Соблюдение основных начал христианкой веры и жизни есть признак истинной Церкви. Отступление от них, или извращение их, или отрицание хотя бы одного из них каким-либо христианским обществом есть знак отпадения его от тела Церкви. Христианское общество, не соблюдающее в чистоте и неприкосновенности основных начал христианской веры и жизни, не есть истинно-христианское общество, не есть истинная православная Церковь.

Этим положением определяется точка зрения на рассуждения г. Соловьева о неистинном христианстве и оценка их.

Так, если он признает средневековое христианство не истинным христианством, а полу-язычеством, полу-христианством, исполненным антихристианского духа, то он не может не признать, что средневековое христианство не было истинной Церковью.
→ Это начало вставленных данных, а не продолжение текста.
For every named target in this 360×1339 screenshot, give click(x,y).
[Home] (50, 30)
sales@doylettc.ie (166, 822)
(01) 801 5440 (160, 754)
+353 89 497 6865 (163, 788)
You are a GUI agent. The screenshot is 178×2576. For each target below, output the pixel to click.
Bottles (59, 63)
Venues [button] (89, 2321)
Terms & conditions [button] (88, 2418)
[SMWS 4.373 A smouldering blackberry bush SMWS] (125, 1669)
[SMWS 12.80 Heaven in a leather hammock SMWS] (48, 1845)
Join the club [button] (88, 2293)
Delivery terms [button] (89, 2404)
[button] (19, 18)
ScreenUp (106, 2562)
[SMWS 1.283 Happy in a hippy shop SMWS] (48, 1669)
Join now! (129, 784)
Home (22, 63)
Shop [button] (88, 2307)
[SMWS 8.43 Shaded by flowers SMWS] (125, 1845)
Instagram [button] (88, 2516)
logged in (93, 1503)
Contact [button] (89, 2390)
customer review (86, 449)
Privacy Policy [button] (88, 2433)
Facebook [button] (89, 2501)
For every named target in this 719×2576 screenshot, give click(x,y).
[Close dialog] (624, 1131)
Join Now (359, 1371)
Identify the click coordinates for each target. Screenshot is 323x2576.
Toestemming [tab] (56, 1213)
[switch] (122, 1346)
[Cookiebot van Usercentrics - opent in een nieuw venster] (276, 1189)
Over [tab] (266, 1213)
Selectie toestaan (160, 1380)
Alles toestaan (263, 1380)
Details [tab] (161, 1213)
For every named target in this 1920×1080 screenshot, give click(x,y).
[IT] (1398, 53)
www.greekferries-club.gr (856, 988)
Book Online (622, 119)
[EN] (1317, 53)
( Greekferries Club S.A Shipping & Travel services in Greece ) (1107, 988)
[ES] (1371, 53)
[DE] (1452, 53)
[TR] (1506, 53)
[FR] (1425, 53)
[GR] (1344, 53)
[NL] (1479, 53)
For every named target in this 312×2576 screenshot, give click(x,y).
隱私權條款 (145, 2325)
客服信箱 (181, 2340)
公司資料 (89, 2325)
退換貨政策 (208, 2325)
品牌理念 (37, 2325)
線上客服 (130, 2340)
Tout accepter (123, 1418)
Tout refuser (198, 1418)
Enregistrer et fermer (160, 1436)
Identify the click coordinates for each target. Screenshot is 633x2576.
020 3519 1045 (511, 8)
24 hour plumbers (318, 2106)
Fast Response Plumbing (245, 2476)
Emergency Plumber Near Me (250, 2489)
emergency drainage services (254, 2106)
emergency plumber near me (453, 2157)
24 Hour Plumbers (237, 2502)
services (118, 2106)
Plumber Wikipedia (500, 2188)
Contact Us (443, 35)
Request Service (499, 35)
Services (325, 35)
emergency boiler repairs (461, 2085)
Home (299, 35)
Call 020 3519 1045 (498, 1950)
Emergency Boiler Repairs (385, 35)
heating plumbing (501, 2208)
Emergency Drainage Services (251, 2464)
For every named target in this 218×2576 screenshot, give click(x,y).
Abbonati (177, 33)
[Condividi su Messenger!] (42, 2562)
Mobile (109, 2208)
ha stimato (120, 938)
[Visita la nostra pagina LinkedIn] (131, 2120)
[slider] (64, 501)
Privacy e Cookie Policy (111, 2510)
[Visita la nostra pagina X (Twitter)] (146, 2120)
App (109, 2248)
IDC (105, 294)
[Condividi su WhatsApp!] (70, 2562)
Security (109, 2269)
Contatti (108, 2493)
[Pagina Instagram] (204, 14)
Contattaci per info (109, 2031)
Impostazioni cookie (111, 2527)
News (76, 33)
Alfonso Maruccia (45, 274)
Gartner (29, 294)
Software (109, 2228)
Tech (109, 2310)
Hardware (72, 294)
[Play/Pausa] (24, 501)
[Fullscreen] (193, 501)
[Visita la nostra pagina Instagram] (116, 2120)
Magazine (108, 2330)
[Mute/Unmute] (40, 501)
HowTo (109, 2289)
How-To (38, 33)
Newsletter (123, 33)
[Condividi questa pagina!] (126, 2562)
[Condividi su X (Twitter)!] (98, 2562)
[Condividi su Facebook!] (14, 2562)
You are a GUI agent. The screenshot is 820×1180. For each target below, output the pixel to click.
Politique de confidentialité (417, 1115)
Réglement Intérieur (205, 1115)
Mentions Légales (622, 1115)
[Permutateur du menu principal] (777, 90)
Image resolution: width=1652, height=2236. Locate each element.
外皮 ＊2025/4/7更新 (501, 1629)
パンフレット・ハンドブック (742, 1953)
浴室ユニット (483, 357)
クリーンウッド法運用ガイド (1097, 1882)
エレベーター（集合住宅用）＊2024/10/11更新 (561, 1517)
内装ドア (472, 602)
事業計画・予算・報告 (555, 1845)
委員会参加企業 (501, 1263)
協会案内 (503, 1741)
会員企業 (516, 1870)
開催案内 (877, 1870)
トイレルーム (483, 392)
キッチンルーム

Кто не имеет духа Христова, тот и не Его. Что за Церковь, если она не только не исполнена духа Христова, а напротив, напитана прямо антихристианским духом? Таким образом мнение г. Соловьева об антихристианском духе средневекового христианства ведет к отрицанию существования в средние века истинной Церкви на земле, – к выводу, догматически невозможному.

Далее, он утверждает, что средневековое христианство отрицало, а не перерождало человеческой жизни. Но если это правда, то значит, средневековая Церковь не выполняла своего назначения; потому что назначение Церкви в том и состоит, чтобы перерождать людей и, перерождая, спасать их. Если же она главного своего назначения не выполняла, значит она не была истинной Церковью, значит истинная Церковь в средние века на земле не существовала; но так как это не возможно, то ясно, что неверны сами посылки, которые приводят к таким заключениям; преувеличена мысль, что средневековое христианство было проникнуто антихристианским духом и совершенно неверно положение, будто оно не перерождало, a отрицало человеческую жизнь. – Человека перерождает не только истинная, православная Церковь, которая несомненно существовала и в средние века, но православная Церковь верует и допускает, что перерождение ветхого человека в нового совершается даже и в неправославных церквях, только оно там менее обеспечено и менее совершенно.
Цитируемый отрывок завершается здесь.